Auch die Umstellung auf erneuerbare Energien verspricht keine schnelle
Lösung. Denn trotz des enormen Booms von Solar- und Windenergie und
trotz des hohen Ölpreises konnte in den letzten Jahren nicht einmal der
Anstieg des Ölverbrauchs aufgehalten werden. Um einen jährlichen
Förderrückgang von zwei bis sechs Prozent ausgleichen zu können, müßten
die Investitionen in erneuerbare Energien um ein Mehrfaches steigen.
Allerdings produzieren die meisten Solarzellen und Windräder Strom. Die
durch Peak Oil ausgelöste Energiekrise ist jedoch in erster Linie eine
Treibstoffproblematik. Versucht man, den Solar- oder Windstrom in
Treibstoffe wie z.B. Wasserstoff umzuwandeln, so kommt es zu
Übertragungsverlusten. Weitere Verluste entstehen, wenn der Treibstoff
in Antriebsenergie umgewandelt wird. Am Ende kann nur ein kleiner Teil
der erwirtschafteten Energie genutzt werden. Es besteht die Gefahr, daß
die Energiebilanz sehr niedrig oder sogar negativ ausfällt. Steckt man
jedoch fast genausoviel Energie in die Energieproduktion, wie man aus
ihr gewinnt, so kommt kein volkswirtschaftlicher Nutzen zustande.[13]

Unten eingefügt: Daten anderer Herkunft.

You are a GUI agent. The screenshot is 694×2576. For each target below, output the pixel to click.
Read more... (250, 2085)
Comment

Diese Probleme wären sicherlich lösbar, hätte man noch ein oder zwei
Jahrzehnte Zeit, um ein großangelegtes Forschungs- und
Entwicklungsprogramm in die Wege zu leiten. Zu diesem Ergebnis kommt
auch ein Untersuchungsbericht, der von Dr. Robert Hirsch im Jahr 2005
für das US-Energieministerium erstellt worden ist. Er konstatierte, daß
die Umstellung der wirtschaftlichen Infrastruktur von Öl auf alternative
Energieträger durchaus möglich ist. Allerdings müßte damit im
allergünstigsten Fall mindestens zwei Jahrzehnte vor dem Fördermaximum
begonnen werden.[14] Begänne die Umstellung lediglich ein Jahrzehnt vor
dem Peak, so könnten nur die schlimmsten Folgen abgemildert werden. Wie
oben dargestellt, wird das Ölfördermaximum nach Schätzung der Geologen
der ASPO aber bereits in den nächsten zwei Jahren erreicht sein. Mit
anderen Worten: Für einen harmonischen Übergang ist es heute bereits zu
spät.
Dieser Ausblick verweist auf die zweite Frage. Wie war es eigentlich
möglich, daß eine technische Zivilisation, die jährlich einen hohen
Prozentsatz ihres Bruttosozialprodukts für Forschung ausgibt, relativ
unvorbereitet in diese Krise gerutscht ist? An Warnungen hatte es nicht
gefehlt. Der Geologe M. King Hubbert hatte bereits in den 50er Jahren
den Förderhöhepunkt der texanischen Ölfelder vorhergesagt. Der Club of
Rome hatte 1972 das Thema zum Gegenstand einer öffentlichen Debatte
gemacht. Auch die beiden Ölkrisen wenige Jahre später boten Anlaß, sich
der Abhängigkeit der industrialisierten Welt vom Öl bewußt zu werden.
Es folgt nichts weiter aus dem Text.